ArchLinux but still I can't write words with letter "ñ" like España

Quote & Reply |

	Feathers McGraw	2016-02-06 , 23:10
	Posts: 654 \| Thanked: 2,368 times \| Joined on Jul 2014 @ UK	#273

Originally Posted by ferlanero

ArchLinux

Quote & Reply |

eber42	2016-02-07 , 18:22
Posts: 86 \| Thanked: 362 times \| Joined on Dec 2007 @ Paris / France	#274

Originally Posted by ferlanero

I can't write words with letter "ñ" like España

Make sure you use the real "N" key and not "Ñ" (this is a known limitation that has been discussed earlier, and I have some ideas on how to fix it).

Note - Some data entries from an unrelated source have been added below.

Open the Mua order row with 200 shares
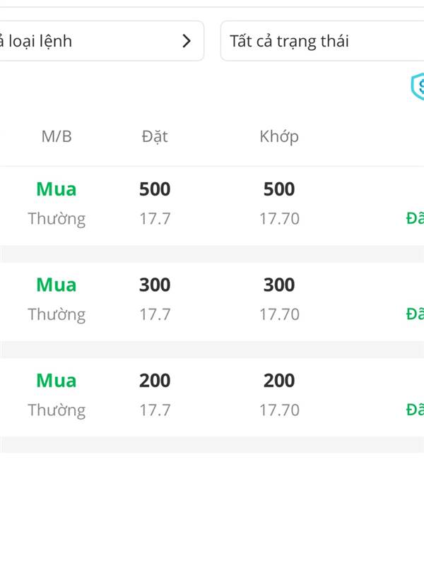This screenshot has width=424, height=565. [212, 397]
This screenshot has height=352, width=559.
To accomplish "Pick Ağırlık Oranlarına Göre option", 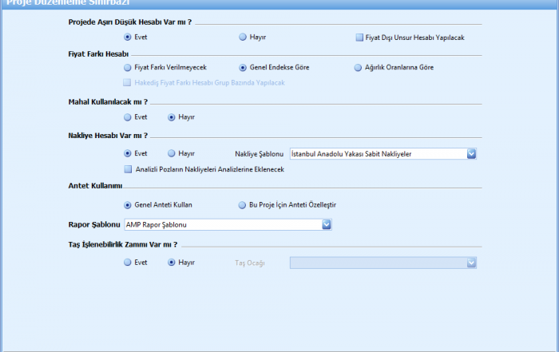I will 359,68.
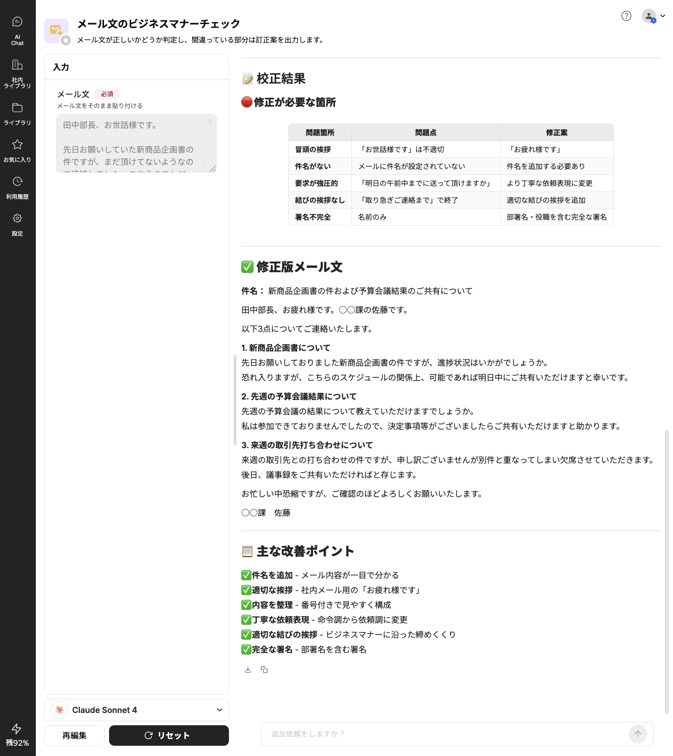Toggle favorite star on the app badge
Image resolution: width=673 pixels, height=756 pixels.
(66, 40)
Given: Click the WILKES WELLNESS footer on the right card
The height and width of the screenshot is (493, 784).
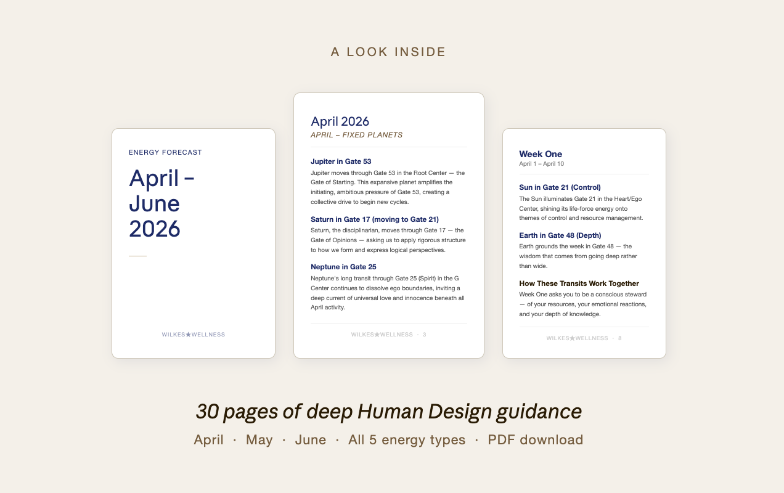Looking at the screenshot, I should pos(577,338).
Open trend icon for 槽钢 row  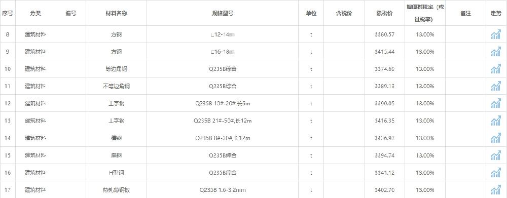click(495, 138)
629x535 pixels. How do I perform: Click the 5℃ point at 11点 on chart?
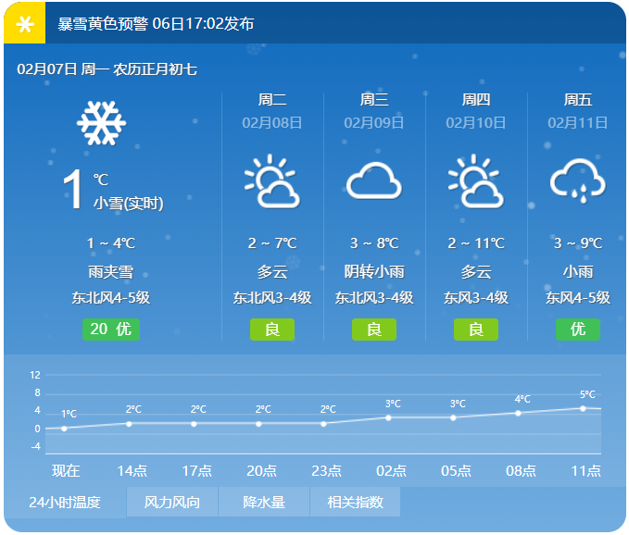583,408
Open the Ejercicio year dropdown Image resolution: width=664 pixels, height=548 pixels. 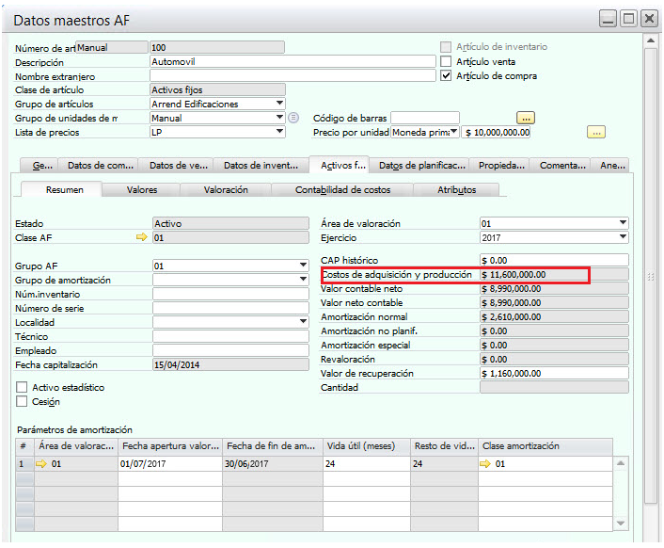623,237
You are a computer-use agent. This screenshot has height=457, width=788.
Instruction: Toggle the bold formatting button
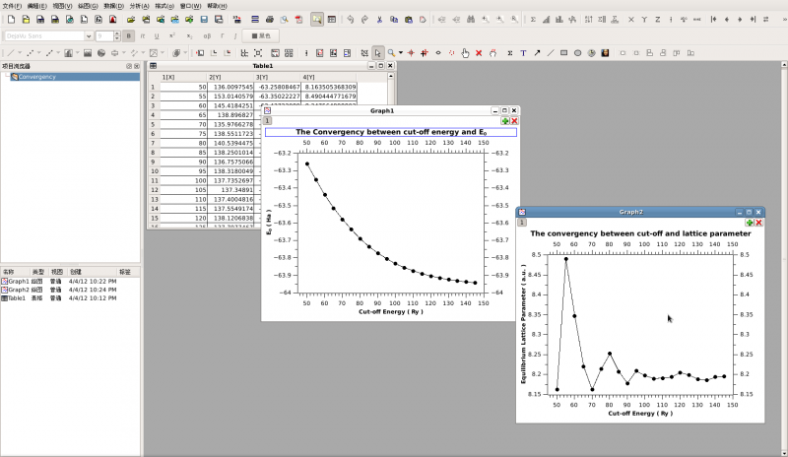(128, 35)

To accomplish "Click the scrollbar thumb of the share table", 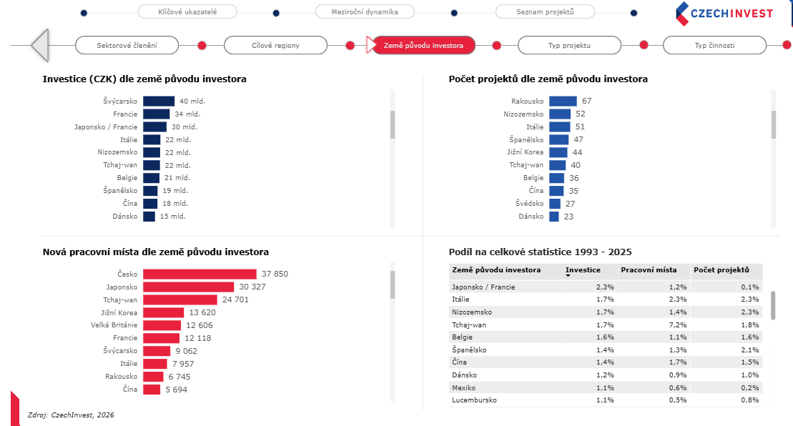I will (773, 304).
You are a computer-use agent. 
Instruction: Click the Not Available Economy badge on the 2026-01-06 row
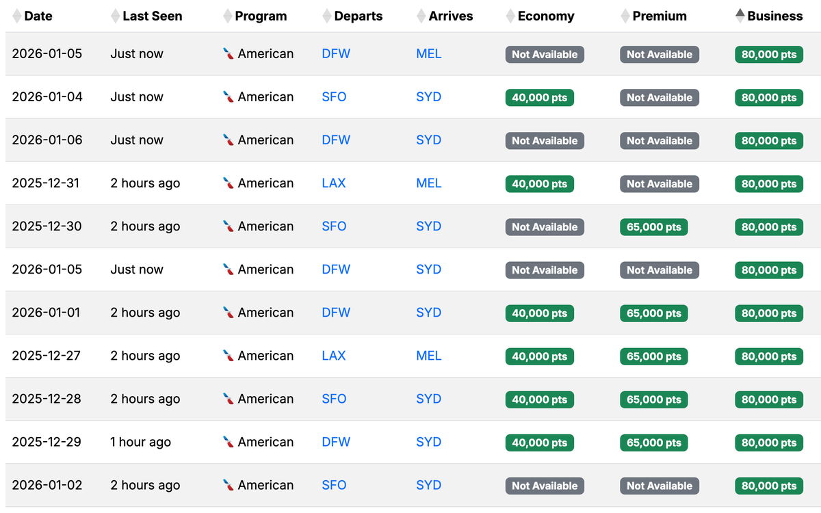point(545,140)
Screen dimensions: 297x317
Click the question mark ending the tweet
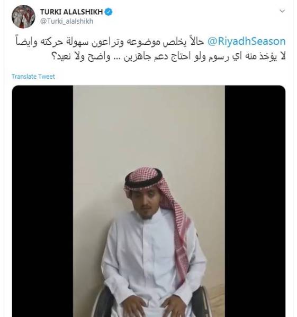(x=54, y=57)
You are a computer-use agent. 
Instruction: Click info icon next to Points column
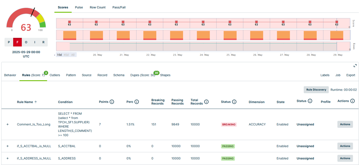pyautogui.click(x=112, y=102)
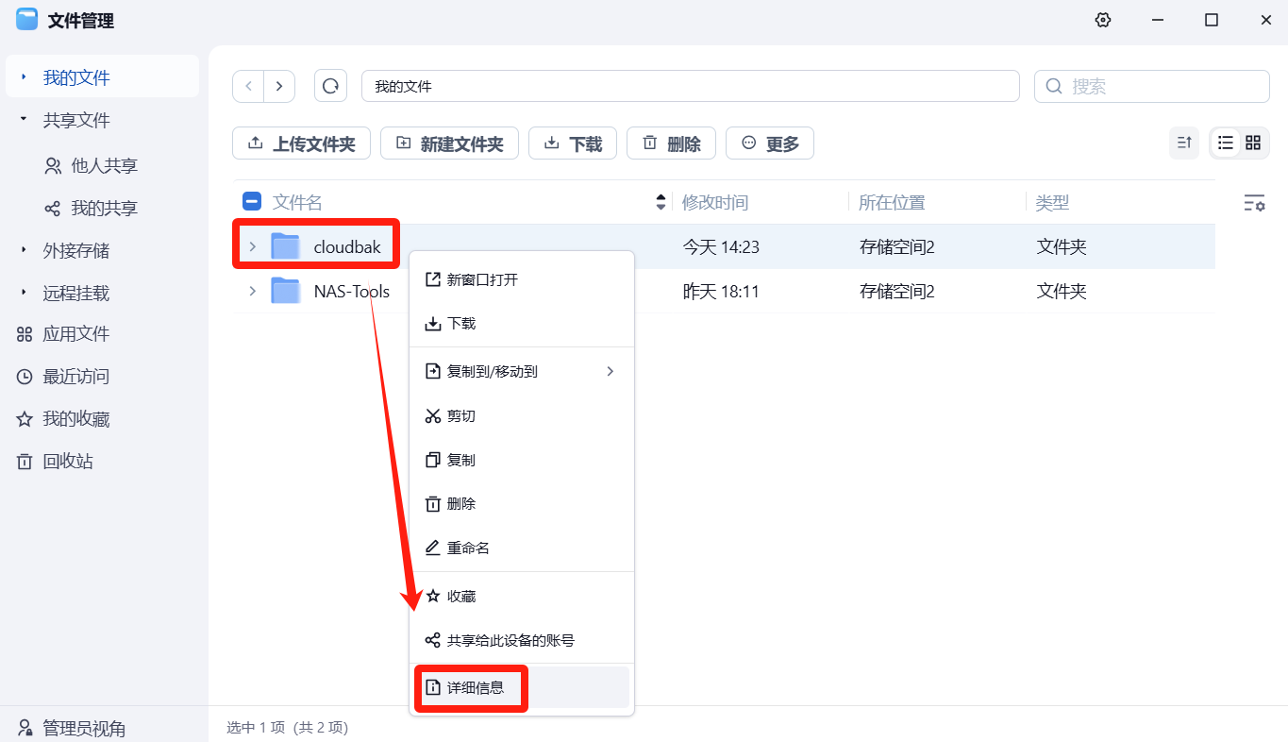Click into the 搜索 search field
This screenshot has height=742, width=1288.
point(1161,86)
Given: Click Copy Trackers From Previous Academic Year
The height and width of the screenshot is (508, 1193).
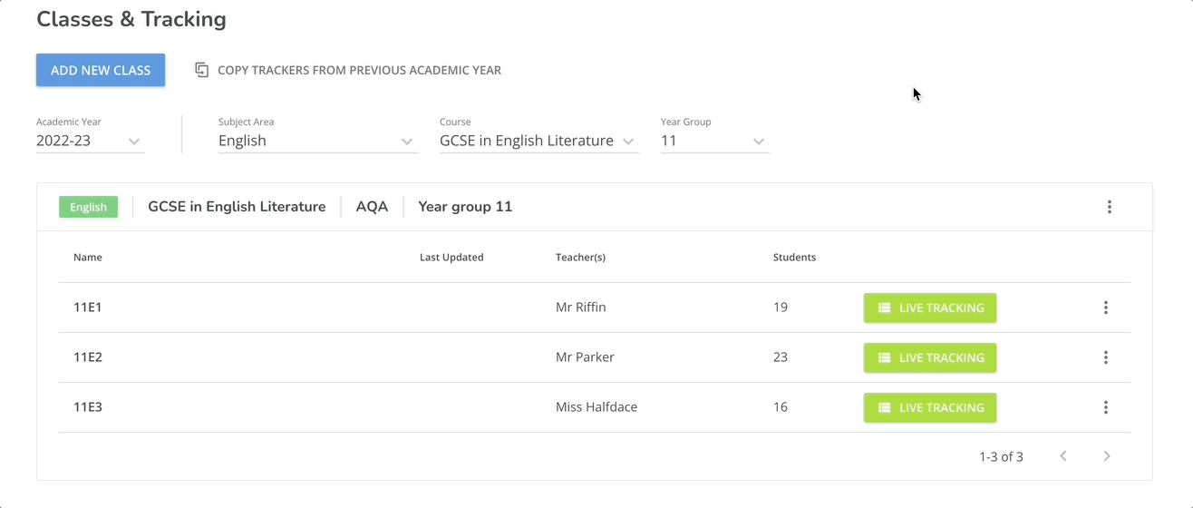Looking at the screenshot, I should (x=359, y=70).
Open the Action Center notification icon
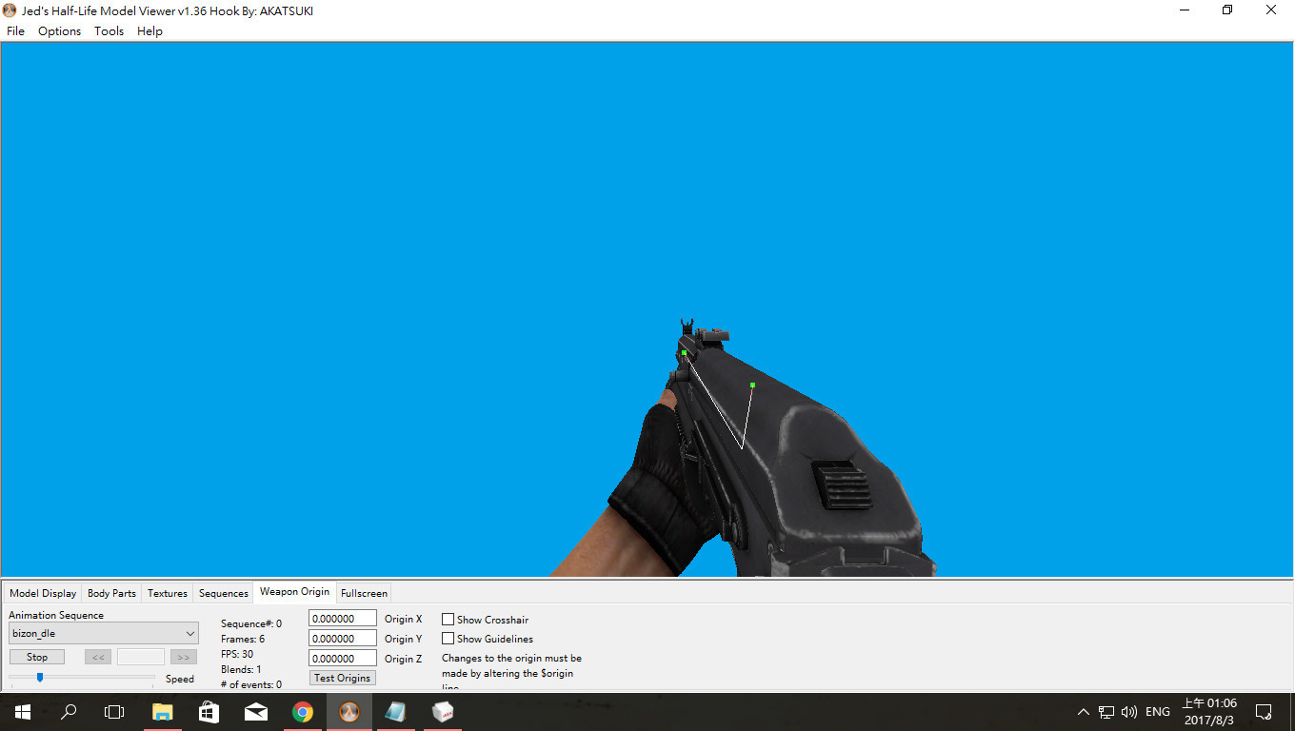The height and width of the screenshot is (731, 1295). (1264, 711)
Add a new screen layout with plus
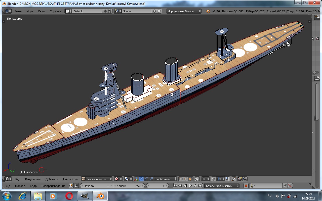 tap(105, 11)
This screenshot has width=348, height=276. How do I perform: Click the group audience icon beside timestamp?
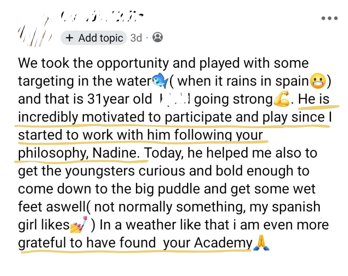pyautogui.click(x=157, y=37)
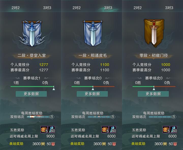Click the red shield icon in left panel
Viewport: 183px width, 150px height.
(x=53, y=144)
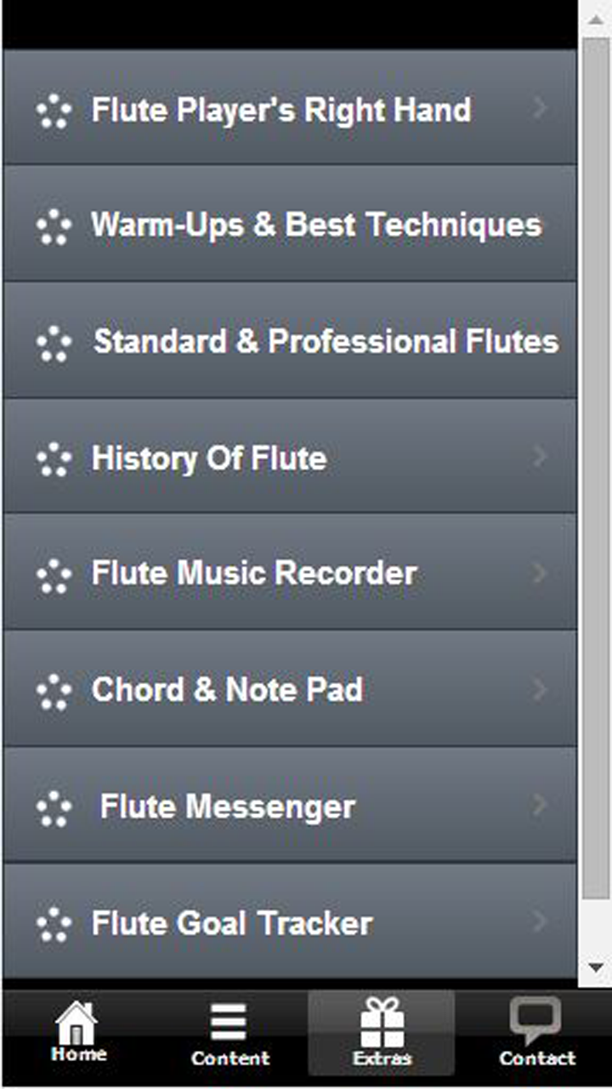612x1089 pixels.
Task: Click dots icon beside Flute Goal Tracker
Action: click(x=54, y=924)
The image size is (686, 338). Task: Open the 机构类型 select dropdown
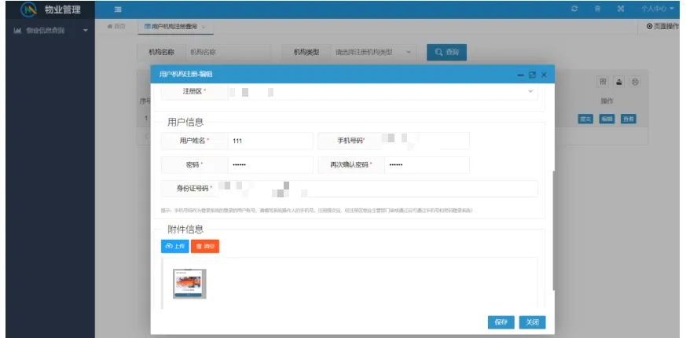(373, 53)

If it still does not work, send me your language files and logs (you have to enable them in the application and they can be found in ~/.local/share/okboard). And do not expect a quick answer (I did not even start to work on the weeks old transparency issue).

BTW, last week I worked on the engine that processes swipes. Now it is not that much more accurate, but it does no more assign bad scores to expected results. Next week I will start to re-implement the prediction engine (this is the part which handle language model and learning. At the moment it is completely broken) and after I will go back to regular bug fixing.

Quote & Reply |

The Following 14 Users Say Thank You to eber42 For This Useful Post:
Feathers McGraw, Hariainm, jonquark, Jordi, juiceme, LameDuck, mautz, Mikkosssss, nodevel, rob_kouw, Saturn, spidernik84, velox, Watchmaker

ferlanero	2016-02-19 , 10:13
Posts: 105 \| Thanked: 205 times \| Joined on Dec 2015 @ Spain	#275

Originally Posted by eber42

Make sure you use the real "N" key and not "Ñ" (this is a known limitation that has been discussed earlier, and I have some ideas on how to fix it).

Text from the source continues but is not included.